● Description of the task
Can you rewrite the listing below with every "How do I perform" changed to "How can I do" and nothing else altered?

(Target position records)
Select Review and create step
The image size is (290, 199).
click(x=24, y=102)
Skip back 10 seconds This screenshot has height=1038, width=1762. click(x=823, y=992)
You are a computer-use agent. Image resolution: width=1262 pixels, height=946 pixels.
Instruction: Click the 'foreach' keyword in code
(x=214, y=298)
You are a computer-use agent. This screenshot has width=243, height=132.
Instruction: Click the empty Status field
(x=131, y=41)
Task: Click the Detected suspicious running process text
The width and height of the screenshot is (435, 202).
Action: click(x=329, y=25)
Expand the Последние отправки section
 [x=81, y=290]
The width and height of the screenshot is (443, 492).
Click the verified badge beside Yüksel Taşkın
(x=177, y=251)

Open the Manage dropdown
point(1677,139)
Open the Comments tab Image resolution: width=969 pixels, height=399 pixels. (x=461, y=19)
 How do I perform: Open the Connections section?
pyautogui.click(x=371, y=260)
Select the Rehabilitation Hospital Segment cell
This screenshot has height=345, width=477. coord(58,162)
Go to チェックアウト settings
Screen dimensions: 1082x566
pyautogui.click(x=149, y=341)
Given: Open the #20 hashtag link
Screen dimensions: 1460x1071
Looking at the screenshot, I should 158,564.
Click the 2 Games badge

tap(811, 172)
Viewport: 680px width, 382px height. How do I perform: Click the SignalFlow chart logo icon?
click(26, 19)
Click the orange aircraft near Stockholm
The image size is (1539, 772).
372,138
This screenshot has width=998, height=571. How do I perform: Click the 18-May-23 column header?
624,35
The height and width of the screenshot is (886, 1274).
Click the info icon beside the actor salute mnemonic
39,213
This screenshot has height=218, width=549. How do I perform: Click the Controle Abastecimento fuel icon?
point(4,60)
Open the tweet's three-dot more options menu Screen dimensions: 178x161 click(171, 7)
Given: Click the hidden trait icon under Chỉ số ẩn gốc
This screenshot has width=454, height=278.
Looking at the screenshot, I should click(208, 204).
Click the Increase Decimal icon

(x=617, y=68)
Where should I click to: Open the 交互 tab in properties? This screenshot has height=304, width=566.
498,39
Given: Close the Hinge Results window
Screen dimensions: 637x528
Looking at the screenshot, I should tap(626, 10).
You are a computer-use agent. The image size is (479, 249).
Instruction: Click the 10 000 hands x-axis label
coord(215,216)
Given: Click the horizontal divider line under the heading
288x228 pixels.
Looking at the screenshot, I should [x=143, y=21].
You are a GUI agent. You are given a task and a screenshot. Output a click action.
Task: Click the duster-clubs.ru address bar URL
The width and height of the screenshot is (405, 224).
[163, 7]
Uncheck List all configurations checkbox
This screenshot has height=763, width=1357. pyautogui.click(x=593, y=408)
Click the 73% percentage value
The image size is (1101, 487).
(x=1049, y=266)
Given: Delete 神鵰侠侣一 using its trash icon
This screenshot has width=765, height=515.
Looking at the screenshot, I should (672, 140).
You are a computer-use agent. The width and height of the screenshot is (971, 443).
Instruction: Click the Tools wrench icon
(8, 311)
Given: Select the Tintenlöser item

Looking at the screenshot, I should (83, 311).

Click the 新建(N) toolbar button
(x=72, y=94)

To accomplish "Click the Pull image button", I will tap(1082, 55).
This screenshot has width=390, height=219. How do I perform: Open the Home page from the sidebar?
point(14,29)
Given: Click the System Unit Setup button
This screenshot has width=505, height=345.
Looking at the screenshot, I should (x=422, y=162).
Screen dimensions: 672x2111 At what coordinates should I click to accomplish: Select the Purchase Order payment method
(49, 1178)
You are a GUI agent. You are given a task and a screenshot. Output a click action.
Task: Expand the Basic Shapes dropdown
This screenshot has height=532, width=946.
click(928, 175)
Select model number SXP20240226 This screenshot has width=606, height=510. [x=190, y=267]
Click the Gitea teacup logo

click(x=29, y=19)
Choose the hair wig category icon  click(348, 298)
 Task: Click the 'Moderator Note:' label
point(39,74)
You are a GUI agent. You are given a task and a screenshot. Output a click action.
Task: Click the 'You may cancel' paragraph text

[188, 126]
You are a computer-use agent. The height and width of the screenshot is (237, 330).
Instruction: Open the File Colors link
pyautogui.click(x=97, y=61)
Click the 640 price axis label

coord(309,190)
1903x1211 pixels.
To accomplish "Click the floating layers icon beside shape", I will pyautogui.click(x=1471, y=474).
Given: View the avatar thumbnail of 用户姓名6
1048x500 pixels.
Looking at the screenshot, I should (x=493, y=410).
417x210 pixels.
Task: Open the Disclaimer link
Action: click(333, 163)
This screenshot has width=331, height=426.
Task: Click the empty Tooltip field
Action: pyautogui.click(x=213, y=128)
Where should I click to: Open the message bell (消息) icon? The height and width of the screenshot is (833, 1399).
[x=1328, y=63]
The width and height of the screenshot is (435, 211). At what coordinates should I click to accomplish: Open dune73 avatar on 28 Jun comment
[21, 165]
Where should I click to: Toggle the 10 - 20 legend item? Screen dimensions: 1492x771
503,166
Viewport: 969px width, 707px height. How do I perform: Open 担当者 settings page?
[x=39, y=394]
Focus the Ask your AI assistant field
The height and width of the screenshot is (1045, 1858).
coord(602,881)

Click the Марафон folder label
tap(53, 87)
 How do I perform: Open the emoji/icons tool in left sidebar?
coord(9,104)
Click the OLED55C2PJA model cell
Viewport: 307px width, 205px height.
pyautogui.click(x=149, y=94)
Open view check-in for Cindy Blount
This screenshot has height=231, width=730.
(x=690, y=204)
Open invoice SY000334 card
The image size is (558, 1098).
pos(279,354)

● Response
Select Review and create step
The image size is (290, 199).
click(x=24, y=102)
Skip back 10 seconds This screenshot has height=1038, width=1762. click(x=823, y=992)
You are a computer-use agent. Image resolution: width=1262 pixels, height=946 pixels.
Instruction: Click the 'foreach' keyword in code
(x=214, y=298)
You are a computer-use agent. This screenshot has width=243, height=132.
Instruction: Click the empty Status field
(x=131, y=41)
Task: Click the Detected suspicious running process text
The width and height of the screenshot is (435, 202).
Action: click(x=329, y=25)
Expand the Последние отправки section
 [x=81, y=290]
The width and height of the screenshot is (443, 492).
Click the verified badge beside Yüksel Taşkın
(x=177, y=251)

Open the Manage dropdown
point(1677,139)
Open the Comments tab Image resolution: width=969 pixels, height=399 pixels. (x=461, y=19)
 How can I do: Open the Connections section?
pyautogui.click(x=371, y=260)
Select the Rehabilitation Hospital Segment cell
This screenshot has height=345, width=477. coord(58,162)
Go to チェックアウト settings
Screen dimensions: 1082x566
pyautogui.click(x=149, y=341)
Given: Open the #20 hashtag link
Screen dimensions: 1460x1071
Looking at the screenshot, I should 158,564.
Click the 2 Games badge

tap(811, 172)
Viewport: 680px width, 382px height. How can I do: Click the SignalFlow chart logo icon?
click(26, 19)
Click the orange aircraft near Stockholm
The image size is (1539, 772).
372,138
This screenshot has width=998, height=571. How can I do: Click the 18-May-23 column header?
624,35
The height and width of the screenshot is (886, 1274).
Click the info icon beside the actor salute mnemonic
39,213
This screenshot has height=218, width=549. How can I do: Click the Controle Abastecimento fuel icon?
point(4,60)
Open the tweet's three-dot more options menu Screen dimensions: 178x161 click(171, 7)
Given: Click the hidden trait icon under Chỉ số ẩn gốc
This screenshot has width=454, height=278.
Looking at the screenshot, I should click(208, 204).
Click the Increase Decimal icon

(x=617, y=68)
Where should I click to: Open the 交互 tab in properties? This screenshot has height=304, width=566.
498,39
Given: Close the Hinge Results window
Screen dimensions: 637x528
Looking at the screenshot, I should tap(626, 10).
You are a computer-use agent. The image size is (479, 249).
Instruction: Click the 10 000 hands x-axis label
coord(215,216)
Given: Click the horizontal divider line under the heading
288x228 pixels.
Looking at the screenshot, I should [x=143, y=21].
You are a GUI agent. You are given a task and a screenshot. Output a click action.
Task: Click the duster-clubs.ru address bar URL
The width and height of the screenshot is (405, 224).
[163, 7]
Uncheck List all configurations checkbox
This screenshot has height=763, width=1357. pyautogui.click(x=593, y=408)
Click the 73% percentage value
The image size is (1101, 487).
(x=1049, y=266)
Given: Delete 神鵰侠侣一 using its trash icon
This screenshot has width=765, height=515.
Looking at the screenshot, I should (672, 140).
You are a computer-use agent. The width and height of the screenshot is (971, 443).
Instruction: Click the Tools wrench icon
(8, 311)
Given: Select the Tintenlöser item

Looking at the screenshot, I should (83, 311).

Click the 新建(N) toolbar button
(x=72, y=94)

To accomplish "Click the Pull image button", I will tap(1082, 55).
This screenshot has width=390, height=219. How can I do: Open the Home page from the sidebar?
point(14,29)
Given: Click the System Unit Setup button
This screenshot has width=505, height=345.
Looking at the screenshot, I should (x=422, y=162).
Screen dimensions: 672x2111 At what coordinates should I click to accomplish: Select the Purchase Order payment method
(49, 1178)
You are a GUI agent. You are given a task and a screenshot. Output a click action.
Task: Expand the Basic Shapes dropdown
This screenshot has height=532, width=946.
click(928, 175)
Select model number SXP20240226 This screenshot has width=606, height=510. [x=190, y=267]
Click the Gitea teacup logo

click(x=29, y=19)
Choose the hair wig category icon  click(348, 298)
 Task: Click the 'Moderator Note:' label
point(39,74)
You are a GUI agent. You are given a task and a screenshot. Output a click action.
Task: Click the 'You may cancel' paragraph text

[188, 126]
You are a computer-use agent. The height and width of the screenshot is (237, 330).
Instruction: Open the File Colors link
pyautogui.click(x=97, y=61)
Click the 640 price axis label

coord(309,190)
1903x1211 pixels.
To accomplish "Click the floating layers icon beside shape", I will pyautogui.click(x=1471, y=474).
Given: View the avatar thumbnail of 用户姓名6
1048x500 pixels.
Looking at the screenshot, I should (x=493, y=410).
417x210 pixels.
Task: Open the Disclaimer link
Action: click(333, 163)
This screenshot has width=331, height=426.
Task: Click the empty Tooltip field
Action: pyautogui.click(x=213, y=128)
Where should I click to: Open the message bell (消息) icon? The height and width of the screenshot is (833, 1399).
[x=1328, y=63]
The width and height of the screenshot is (435, 211). At what coordinates should I click to accomplish: Open dune73 avatar on 28 Jun comment
[21, 165]
Where should I click to: Toggle the 10 - 20 legend item? Screen dimensions: 1492x771
503,166
Viewport: 969px width, 707px height. How can I do: Open 担当者 settings page?
[x=39, y=394]
Focus the Ask your AI assistant field
The height and width of the screenshot is (1045, 1858).
coord(602,881)

Click the Марафон folder label
tap(53, 87)
 How can I do: Open the emoji/icons tool in left sidebar?
coord(9,104)
Click the OLED55C2PJA model cell
Viewport: 307px width, 205px height.
pyautogui.click(x=149, y=94)
Open view check-in for Cindy Blount
This screenshot has height=231, width=730.
(x=690, y=204)
Open invoice SY000334 card
The image size is (558, 1098).
pos(279,354)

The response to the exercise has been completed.